**EXERCISE INPUT**
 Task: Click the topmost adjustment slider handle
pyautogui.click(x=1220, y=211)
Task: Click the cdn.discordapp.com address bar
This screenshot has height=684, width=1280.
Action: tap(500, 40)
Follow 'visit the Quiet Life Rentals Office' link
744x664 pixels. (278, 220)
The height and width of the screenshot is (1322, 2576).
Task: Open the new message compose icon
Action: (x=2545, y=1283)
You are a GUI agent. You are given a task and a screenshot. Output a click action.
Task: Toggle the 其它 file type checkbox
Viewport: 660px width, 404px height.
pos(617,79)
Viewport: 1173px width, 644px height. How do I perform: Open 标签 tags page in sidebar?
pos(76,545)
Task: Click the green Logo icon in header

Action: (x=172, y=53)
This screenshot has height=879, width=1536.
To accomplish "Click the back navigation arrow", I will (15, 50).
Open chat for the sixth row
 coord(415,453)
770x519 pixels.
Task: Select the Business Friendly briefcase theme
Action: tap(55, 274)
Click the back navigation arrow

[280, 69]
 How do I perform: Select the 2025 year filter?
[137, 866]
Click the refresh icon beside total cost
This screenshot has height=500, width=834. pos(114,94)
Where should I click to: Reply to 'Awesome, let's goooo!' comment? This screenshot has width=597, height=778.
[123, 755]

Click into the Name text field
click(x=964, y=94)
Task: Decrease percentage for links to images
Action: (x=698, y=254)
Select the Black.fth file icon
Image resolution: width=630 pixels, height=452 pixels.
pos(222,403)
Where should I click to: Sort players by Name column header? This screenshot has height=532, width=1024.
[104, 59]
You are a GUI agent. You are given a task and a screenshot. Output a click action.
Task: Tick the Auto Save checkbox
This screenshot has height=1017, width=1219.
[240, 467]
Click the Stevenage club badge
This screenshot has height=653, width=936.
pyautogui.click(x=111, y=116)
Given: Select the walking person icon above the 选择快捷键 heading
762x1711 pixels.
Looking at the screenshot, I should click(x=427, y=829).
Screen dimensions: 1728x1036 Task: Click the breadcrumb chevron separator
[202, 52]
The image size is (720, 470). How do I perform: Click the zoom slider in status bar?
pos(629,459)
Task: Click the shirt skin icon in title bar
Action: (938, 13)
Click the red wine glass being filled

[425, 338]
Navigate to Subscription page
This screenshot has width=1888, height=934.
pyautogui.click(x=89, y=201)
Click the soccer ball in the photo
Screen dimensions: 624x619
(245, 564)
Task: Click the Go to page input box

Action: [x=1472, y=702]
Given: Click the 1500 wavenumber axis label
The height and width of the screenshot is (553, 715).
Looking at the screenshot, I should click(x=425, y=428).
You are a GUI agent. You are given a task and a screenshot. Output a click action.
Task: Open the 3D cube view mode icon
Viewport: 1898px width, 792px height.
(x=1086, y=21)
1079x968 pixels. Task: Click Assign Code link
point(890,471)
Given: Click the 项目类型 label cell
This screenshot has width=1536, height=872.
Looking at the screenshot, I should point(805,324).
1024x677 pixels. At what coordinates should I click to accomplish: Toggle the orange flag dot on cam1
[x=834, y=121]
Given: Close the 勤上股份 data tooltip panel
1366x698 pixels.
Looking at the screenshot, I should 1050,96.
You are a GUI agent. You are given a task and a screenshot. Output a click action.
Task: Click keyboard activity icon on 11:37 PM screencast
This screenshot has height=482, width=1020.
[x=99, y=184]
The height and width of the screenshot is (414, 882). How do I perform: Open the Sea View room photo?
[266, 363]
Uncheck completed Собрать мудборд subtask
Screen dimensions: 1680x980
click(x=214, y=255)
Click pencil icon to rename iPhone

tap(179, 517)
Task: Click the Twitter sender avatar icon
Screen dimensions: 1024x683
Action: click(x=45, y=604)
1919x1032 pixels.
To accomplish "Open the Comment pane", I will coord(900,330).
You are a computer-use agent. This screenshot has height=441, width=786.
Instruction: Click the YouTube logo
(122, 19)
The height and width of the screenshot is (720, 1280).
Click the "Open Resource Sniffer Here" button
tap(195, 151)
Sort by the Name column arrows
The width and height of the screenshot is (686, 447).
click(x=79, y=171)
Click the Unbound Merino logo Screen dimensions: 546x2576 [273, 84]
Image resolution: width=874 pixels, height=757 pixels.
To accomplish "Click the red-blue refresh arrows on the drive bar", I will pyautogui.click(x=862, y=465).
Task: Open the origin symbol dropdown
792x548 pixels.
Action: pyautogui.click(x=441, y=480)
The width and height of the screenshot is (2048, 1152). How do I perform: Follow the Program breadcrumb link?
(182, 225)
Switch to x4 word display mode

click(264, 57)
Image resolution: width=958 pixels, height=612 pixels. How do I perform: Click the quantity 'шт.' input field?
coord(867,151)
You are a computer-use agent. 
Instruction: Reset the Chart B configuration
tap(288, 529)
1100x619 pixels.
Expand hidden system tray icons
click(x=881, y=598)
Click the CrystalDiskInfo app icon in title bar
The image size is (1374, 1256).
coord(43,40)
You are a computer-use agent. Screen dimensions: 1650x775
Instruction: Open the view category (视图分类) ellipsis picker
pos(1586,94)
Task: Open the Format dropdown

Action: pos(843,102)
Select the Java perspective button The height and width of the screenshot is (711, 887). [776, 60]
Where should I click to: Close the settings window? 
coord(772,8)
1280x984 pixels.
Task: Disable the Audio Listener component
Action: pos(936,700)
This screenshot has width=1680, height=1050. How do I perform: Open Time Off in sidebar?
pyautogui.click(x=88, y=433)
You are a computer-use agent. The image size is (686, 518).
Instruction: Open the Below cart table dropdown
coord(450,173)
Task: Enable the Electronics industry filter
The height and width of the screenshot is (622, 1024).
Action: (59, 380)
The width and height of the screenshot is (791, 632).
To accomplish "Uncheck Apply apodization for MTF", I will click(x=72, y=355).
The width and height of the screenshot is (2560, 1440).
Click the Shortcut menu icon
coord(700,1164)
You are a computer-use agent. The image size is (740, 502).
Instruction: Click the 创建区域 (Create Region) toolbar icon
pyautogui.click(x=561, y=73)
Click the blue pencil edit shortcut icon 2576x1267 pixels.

**EXERCISE**
Every entry is to be restated word for word.

**THE ANSWER**
 Task: Click the topmost adjustment slider handle
pyautogui.click(x=1220, y=211)
Task: Click the cdn.discordapp.com address bar
This screenshot has height=684, width=1280.
Action: tap(500, 40)
Follow 'visit the Quiet Life Rentals Office' link
744x664 pixels. (278, 220)
The height and width of the screenshot is (1322, 2576).
Task: Open the new message compose icon
Action: (x=2545, y=1283)
You are a GUI agent. You are given a task and a screenshot. Output a click action.
Task: Toggle the 其它 file type checkbox
Viewport: 660px width, 404px height.
pos(617,79)
Viewport: 1173px width, 644px height. How do I perform: Open 标签 tags page in sidebar?
pos(76,545)
Task: Click the green Logo icon in header

Action: (x=172, y=53)
This screenshot has height=879, width=1536.
To accomplish "Click the back navigation arrow", I will (15, 50).
Open chat for the sixth row
 coord(415,453)
770x519 pixels.
Task: Select the Business Friendly briefcase theme
Action: tap(55, 274)
Click the back navigation arrow

[280, 69]
 How do I perform: Select the 2025 year filter?
[137, 866]
Click the refresh icon beside total cost
This screenshot has height=500, width=834. pos(114,94)
Where should I click to: Reply to 'Awesome, let's goooo!' comment? This screenshot has width=597, height=778.
[123, 755]

Click into the Name text field
click(x=964, y=94)
Task: Decrease percentage for links to images
Action: (x=698, y=254)
Select the Black.fth file icon
Image resolution: width=630 pixels, height=452 pixels.
pos(222,403)
Where should I click to: Sort players by Name column header? This screenshot has height=532, width=1024.
[104, 59]
You are a GUI agent. You are given a task and a screenshot. Output a click action.
Task: Tick the Auto Save checkbox
This screenshot has height=1017, width=1219.
[240, 467]
Click the Stevenage club badge
This screenshot has height=653, width=936.
pyautogui.click(x=111, y=116)
Given: Select the walking person icon above the 选择快捷键 heading
762x1711 pixels.
Looking at the screenshot, I should click(x=427, y=829).
Screen dimensions: 1728x1036 Task: Click the breadcrumb chevron separator
[202, 52]
The image size is (720, 470). How do I perform: Click the zoom slider in status bar?
pos(629,459)
Task: Click the shirt skin icon in title bar
Action: (938, 13)
Click the red wine glass being filled

[425, 338]
Navigate to Subscription page
This screenshot has width=1888, height=934.
pyautogui.click(x=89, y=201)
Click the soccer ball in the photo
Screen dimensions: 624x619
(245, 564)
Task: Click the Go to page input box

Action: [x=1472, y=702]
Given: Click the 1500 wavenumber axis label
The height and width of the screenshot is (553, 715).
Looking at the screenshot, I should click(x=425, y=428).
You are a GUI agent. You are given a task and a screenshot. Output a click action.
Task: Open the 3D cube view mode icon
Viewport: 1898px width, 792px height.
(x=1086, y=21)
1079x968 pixels. Task: Click Assign Code link
point(890,471)
Given: Click the 项目类型 label cell
This screenshot has width=1536, height=872.
Looking at the screenshot, I should point(805,324).
1024x677 pixels. At what coordinates should I click to accomplish: Toggle the orange flag dot on cam1
[x=834, y=121]
Given: Close the 勤上股份 data tooltip panel
1366x698 pixels.
Looking at the screenshot, I should 1050,96.
You are a GUI agent. You are given a task and a screenshot. Output a click action.
Task: Click keyboard activity icon on 11:37 PM screencast
This screenshot has height=482, width=1020.
[x=99, y=184]
The height and width of the screenshot is (414, 882). How do I perform: Open the Sea View room photo?
[266, 363]
Uncheck completed Собрать мудборд subtask
Screen dimensions: 1680x980
click(x=214, y=255)
Click pencil icon to rename iPhone

tap(179, 517)
Task: Click the Twitter sender avatar icon
Screen dimensions: 1024x683
Action: click(x=45, y=604)
1919x1032 pixels.
To accomplish "Open the Comment pane", I will coord(900,330).
You are a computer-use agent. This screenshot has height=441, width=786.
Instruction: Click the YouTube logo
(122, 19)
The height and width of the screenshot is (720, 1280).
Click the "Open Resource Sniffer Here" button
tap(195, 151)
Sort by the Name column arrows
The width and height of the screenshot is (686, 447).
click(x=79, y=171)
Click the Unbound Merino logo Screen dimensions: 546x2576 [273, 84]
Image resolution: width=874 pixels, height=757 pixels.
To accomplish "Click the red-blue refresh arrows on the drive bar", I will pyautogui.click(x=862, y=465).
Task: Open the origin symbol dropdown
792x548 pixels.
Action: pyautogui.click(x=441, y=480)
The width and height of the screenshot is (2048, 1152). How do I perform: Follow the Program breadcrumb link?
(182, 225)
Switch to x4 word display mode

click(264, 57)
Image resolution: width=958 pixels, height=612 pixels. How do I perform: Click the quantity 'шт.' input field?
coord(867,151)
You are a computer-use agent. 
Instruction: Reset the Chart B configuration
tap(288, 529)
1100x619 pixels.
Expand hidden system tray icons
click(x=881, y=598)
Click the CrystalDiskInfo app icon in title bar
The image size is (1374, 1256).
coord(43,40)
You are a computer-use agent. Screen dimensions: 1650x775
Instruction: Open the view category (视图分类) ellipsis picker
pos(1586,94)
Task: Open the Format dropdown

Action: pos(843,102)
Select the Java perspective button The height and width of the screenshot is (711, 887). [776, 60]
Where should I click to: Close the settings window? 
coord(772,8)
1280x984 pixels.
Task: Disable the Audio Listener component
Action: pos(936,700)
This screenshot has width=1680, height=1050. How do I perform: Open Time Off in sidebar?
pyautogui.click(x=88, y=433)
You are a computer-use agent. The image size is (686, 518).
Instruction: Open the Below cart table dropdown
coord(450,173)
Task: Enable the Electronics industry filter
The height and width of the screenshot is (622, 1024).
Action: (59, 380)
The width and height of the screenshot is (791, 632).
To accomplish "Uncheck Apply apodization for MTF", I will click(x=72, y=355).
The width and height of the screenshot is (2560, 1440).
Click the Shortcut menu icon
coord(700,1164)
You are a computer-use agent. The image size is (740, 502).
Instruction: Click the 创建区域 (Create Region) toolbar icon
pyautogui.click(x=561, y=73)
Click the blue pencil edit shortcut icon 2576x1267 pixels.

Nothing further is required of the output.